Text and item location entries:
■ ■ ■ ■ ■

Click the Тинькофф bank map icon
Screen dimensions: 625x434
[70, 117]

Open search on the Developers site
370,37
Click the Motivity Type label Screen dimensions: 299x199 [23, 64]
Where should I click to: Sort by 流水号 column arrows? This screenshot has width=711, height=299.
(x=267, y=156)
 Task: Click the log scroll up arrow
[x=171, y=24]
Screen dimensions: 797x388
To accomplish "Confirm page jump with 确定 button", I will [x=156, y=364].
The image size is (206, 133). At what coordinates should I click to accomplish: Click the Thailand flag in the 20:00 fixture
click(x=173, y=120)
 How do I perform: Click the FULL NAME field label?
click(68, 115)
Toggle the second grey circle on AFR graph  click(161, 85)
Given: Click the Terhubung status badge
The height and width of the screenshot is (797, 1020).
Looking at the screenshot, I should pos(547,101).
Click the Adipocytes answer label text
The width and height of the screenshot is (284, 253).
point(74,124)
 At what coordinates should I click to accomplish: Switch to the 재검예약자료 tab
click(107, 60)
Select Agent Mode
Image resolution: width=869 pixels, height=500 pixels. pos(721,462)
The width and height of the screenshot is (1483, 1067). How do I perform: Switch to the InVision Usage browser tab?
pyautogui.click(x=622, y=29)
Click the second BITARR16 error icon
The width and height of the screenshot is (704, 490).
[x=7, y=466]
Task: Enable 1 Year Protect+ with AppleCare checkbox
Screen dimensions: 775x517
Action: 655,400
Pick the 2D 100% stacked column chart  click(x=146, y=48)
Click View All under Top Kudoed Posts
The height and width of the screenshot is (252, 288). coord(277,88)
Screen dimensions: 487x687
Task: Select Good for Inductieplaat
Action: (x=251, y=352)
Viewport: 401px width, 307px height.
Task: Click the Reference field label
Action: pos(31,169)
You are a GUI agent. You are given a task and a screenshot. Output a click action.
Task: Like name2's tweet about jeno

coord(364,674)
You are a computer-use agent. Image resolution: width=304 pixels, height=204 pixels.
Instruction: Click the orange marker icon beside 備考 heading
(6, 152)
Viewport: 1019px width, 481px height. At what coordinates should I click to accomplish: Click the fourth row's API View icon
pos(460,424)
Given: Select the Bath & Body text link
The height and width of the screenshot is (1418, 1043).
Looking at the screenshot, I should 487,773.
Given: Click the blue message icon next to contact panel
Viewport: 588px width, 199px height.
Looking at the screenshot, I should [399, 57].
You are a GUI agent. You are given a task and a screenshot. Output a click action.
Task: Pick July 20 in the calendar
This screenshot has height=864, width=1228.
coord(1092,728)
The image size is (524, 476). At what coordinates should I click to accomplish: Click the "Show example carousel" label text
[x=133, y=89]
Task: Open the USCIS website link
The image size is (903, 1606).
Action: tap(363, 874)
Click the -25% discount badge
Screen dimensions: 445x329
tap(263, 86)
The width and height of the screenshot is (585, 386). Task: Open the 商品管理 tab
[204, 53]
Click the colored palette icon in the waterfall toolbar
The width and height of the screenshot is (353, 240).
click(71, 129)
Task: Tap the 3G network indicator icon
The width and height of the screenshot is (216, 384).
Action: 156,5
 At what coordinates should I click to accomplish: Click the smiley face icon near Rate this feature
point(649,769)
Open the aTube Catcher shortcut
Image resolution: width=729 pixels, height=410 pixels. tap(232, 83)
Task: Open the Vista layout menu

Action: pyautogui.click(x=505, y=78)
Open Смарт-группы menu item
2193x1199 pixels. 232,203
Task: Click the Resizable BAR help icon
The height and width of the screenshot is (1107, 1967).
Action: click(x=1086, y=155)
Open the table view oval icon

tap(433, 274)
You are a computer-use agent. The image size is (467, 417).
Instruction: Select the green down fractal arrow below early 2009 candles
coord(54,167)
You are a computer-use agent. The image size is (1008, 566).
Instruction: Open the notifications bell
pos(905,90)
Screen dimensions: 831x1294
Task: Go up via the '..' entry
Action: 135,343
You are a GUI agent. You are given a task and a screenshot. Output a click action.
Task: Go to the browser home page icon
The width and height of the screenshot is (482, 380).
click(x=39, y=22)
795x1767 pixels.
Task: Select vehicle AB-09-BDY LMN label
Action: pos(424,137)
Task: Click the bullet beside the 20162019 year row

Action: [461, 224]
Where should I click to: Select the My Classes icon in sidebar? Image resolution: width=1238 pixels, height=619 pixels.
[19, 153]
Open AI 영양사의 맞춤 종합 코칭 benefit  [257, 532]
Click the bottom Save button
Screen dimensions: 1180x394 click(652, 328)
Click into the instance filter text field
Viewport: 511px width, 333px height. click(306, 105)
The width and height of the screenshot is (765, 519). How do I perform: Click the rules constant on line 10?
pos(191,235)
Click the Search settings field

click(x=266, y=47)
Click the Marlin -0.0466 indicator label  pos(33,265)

■ ■ ■ ■ ■

## [GOAL OF THE EXERCISE]
Rewrite the data from the line with "Task: Enable 1" up to and including the line with "Action: pos(31,169)", changing "checkbox" to "tick box" and leaving everything else unchanged.

## [FINISHED ANSWER]
Task: Enable 1 Year Protect+ with AppleCare tick box
Screen dimensions: 775x517
Action: 655,400
Pick the 2D 100% stacked column chart  click(x=146, y=48)
Click View All under Top Kudoed Posts
The height and width of the screenshot is (252, 288). coord(277,88)
Screen dimensions: 487x687
Task: Select Good for Inductieplaat
Action: (x=251, y=352)
Viewport: 401px width, 307px height.
Task: Click the Reference field label
Action: pos(31,169)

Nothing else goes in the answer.